Problems to work on:
**1)** In the commentary on Ontario's E-Health agency below, copy out word for word the passage that opens with the words containing "The commentary below" and closes with "gossip and speculation.".
**2)** Write the next part of the commentary on Ontario's E-Health agency, starting after its final sentence.

Selected excerpt:
>>>

The commentary below hit my inbox today. There have been almost two weeks of constant media coverage over the supposed scandal at the Ontario Government’s E-Health agency. All of the media coverage, and this commentary, miss the point in my opinion. It does so badly.
First, let me say that I do not know Sarah Kramer or Alan Hudson. I also don’t know David Caplan. As always, in my view, the focus on the media is in personalities, instead of the underlying root causes for affairs like this. As a species, we just love the allure of gossip and speculation.
My own view of why Kramer and Hudson failed has little to do with the things that have received so much time in the media. I believe that they were simply not qualified to this job. I also believe that the people who put them in these positions did not really understand what competencies are required in the successful leaders for e-health implementation.
The current Ontario E-Health strategy is clear. It has real targets with associated measurables. Kramer and Hudson, and everyone else associated with its creation, deserve to be complimented for their willingness to be concrete and tactical in formulating their plans.(see http://www.ehealthontario.on.ca/pdfs/About/eHealthStrategy.pdf)
Lots and lots of money has been spent on information technology in health in Ontario over the past ten years. International collaboration over many years has lead to architectures such as Health Level 7 (http://www.hl-7.org/). It is not a question of inventing new IT architectures. Technical innovation is necessary. But it is no longer the key.
The implementation of a strategy is not the same thing as the formulation of it. Implementing technically based change strategies is especially difficult. The implementers must accept and recognize that they are changing a culture , not just implementing technology. Success at cultural change requires many things, including an ability to understand the secondary benefits of that the current culture has for people. Without a willingness to go beyond the surface level, and deal with this aspect of cultural change, failure is inevitable.
Kramer’s and Hudson’s tale is about the failure to recognize that E-health is a deep cultural change. On the surface, they came across to me as individuals who are technical specialists, insensitive to cultural nuances. Their attitude to the governmental culture in which they were working is my best evidence for this. In fact, in listening to Kramer on TV and radio, I often got the sense that she was somewhat contemptuous of it. This struck me as a bad sign about someone who was going to lead a major cultural change.
As I listened to the media coverage of this affair over the weeks, I became more and more sad. We need successful e-health badly. It has great promise for reducing the unit costs of health care delivery, as well as improving the lot of individual patients. But it is not going to succeed if we keep pretending that e-health is a MEDICAL TECHNOLOGY and INFORMATION TECHNOLOGY issue. These aspects of the problem are secondary to the cultural change issues involved. The currently ongoing belief on the part of our senior politicians that e-health can only achieved by leaders who have medically related information technology expertise is not helping the situation.

<<<

Source data:
>>>

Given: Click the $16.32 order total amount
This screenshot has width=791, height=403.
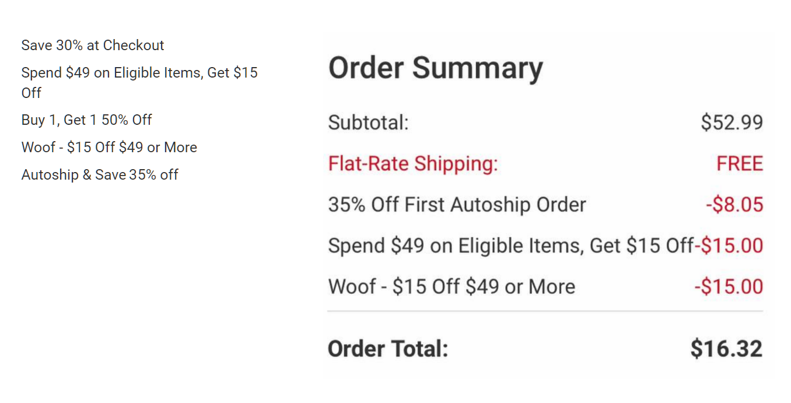Looking at the screenshot, I should pyautogui.click(x=726, y=349).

<<<

Activity answers:
**1)**
The commentary below hit my inbox today. There have been almost two weeks of constant media coverage over the supposed scandal at the Ontario Government’s E-Health agency. All of the media coverage, and this commentary, miss the point in my opinion. It does so badly.
First, let me say that I do not know Sarah Kramer or Alan Hudson. I also don’t know David Caplan. As always, in my view, the focus on the media is in personalities, instead of the underlying root causes for affairs like this. As a species, we just love the allure of gossip and speculation.

**2)**
Successful implementation of e-health means convincing doctors to change a fair number of their personal practices. Even more importantly, it means getting their office assistants to change theirs. They do a fair deal of the record keeping and administrative work in doctor’s offices and in hospitals. That will not be easy.
Lots of information technology implementations have failed over the years, in many industries. People need to change the way they do things to successfully use new information technology. Achieving this is not easy in the “command and control” culture that characterizes financial services and manufacturing.
Medicine has far less of “command and culture” in its culture. Effective collaboration between relatively independent professionals who use a common infrastructure is a far better description of its culture. Cultural change is this environment is more difficult than culture change in “command and control” that characterizes many of commercial organizations in our society.
The successful implementation of e-health is first and foremost a cultural change issue. It needs short term tactics such as the one spelled out in the E-Health strategy document. But it also needs a much broader social vision in its leaders. It needs leaders who can work with existing colleges and universities to change the medical education curriculum so that we start producing doctors, nurses, medical technicians and administrators who look forward to using e-health approaches. It needs leaders who will collaborate with medical professional bodies to incorporate e-health exposure into on-going professional education programs. It needs leaders who are respectful of the huge contribution to medical record keeping that is made by office assistants and hospital administrators. It needs leaders who recognize that the first step in changing a culture is respect for it, and the people who live it.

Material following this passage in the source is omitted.